▶ _Tarefa proposta_
Responda com base no texto sobre as eleições na Espanha:
(a) Em que dia ocorreram as eleições municipais e autonômicas?
(b) Por qual plataforma Ada Colau se candidatou à reeleição em Barcelona?
(c) Quantos cargos de consejales estavam em disputa nessa eleição?

Eleições municipais e autonômicas na Espanha: um sinal de alerta para a esquerda

Por Emílio Font (*)

Evento de campanha de Ada Colau, candidata a reeleição para a prefeitura de Barcelona, pela plataforma da esquerda, Barcelona Em Comú. Até 2023 a maior cidade governada pela esquerda

No último dia 28 de maio ocorreram eleições municipais e em parte das chamadas Comunidades Autônomas (uma instância que não existe no Brasil, seria algo como se cada região – Norte, Nordeste, Centro-Oeste, Sudeste e Sul – tivessem uma instância de governo, com executivo e legislativo), mas ficaram de fora as mais conhecidas (País Vasco e Catalunha) e a maior (Andaluzia).

Na Espanha o sistema é parlamentarista, ou seja, a chefia do executivo é eleita pelo respectivo parlamento eleito, o que significa que nem sempre o partido mais votado assume a chefia do executivo (exceto se tiver eleito, sozinho, maioria absoluta dos parlamentares).

Nesta eleição estavam em disputa 67.152 cargos de consejales (o equivalente aos nossos vereadores) distribuídos em 8.131 municípios, 1.038 Deputados Provinciais além de outros de menor relevância.

▶ _Material fornecido_
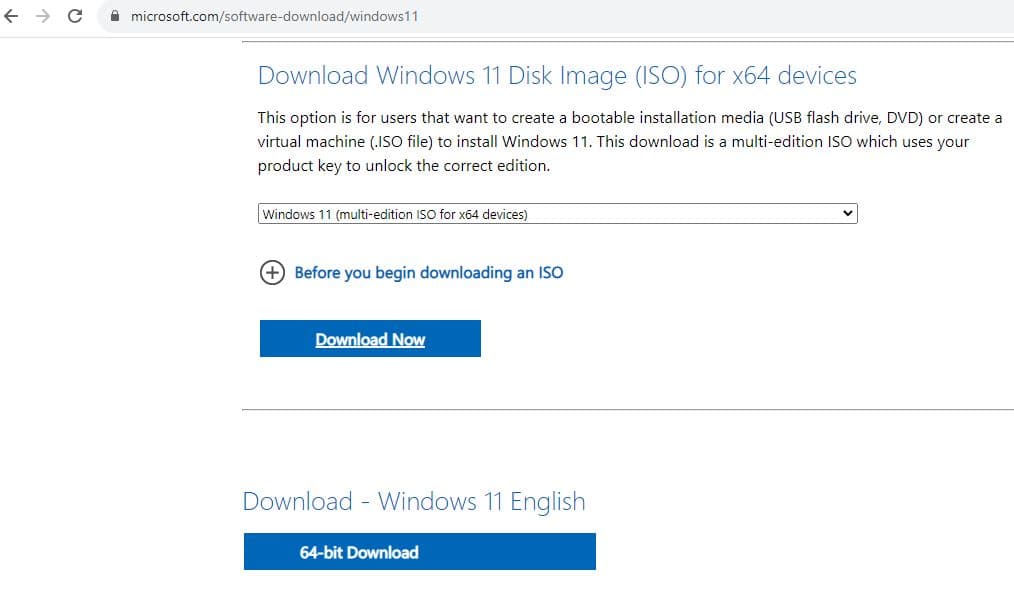Click the divider line below Download Now

[x=627, y=409]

▶ _Resposta completa_
(a) No dia 28 de maio.
(b) Pela Barcelona Em Comú.
(c) 67.152 cargos.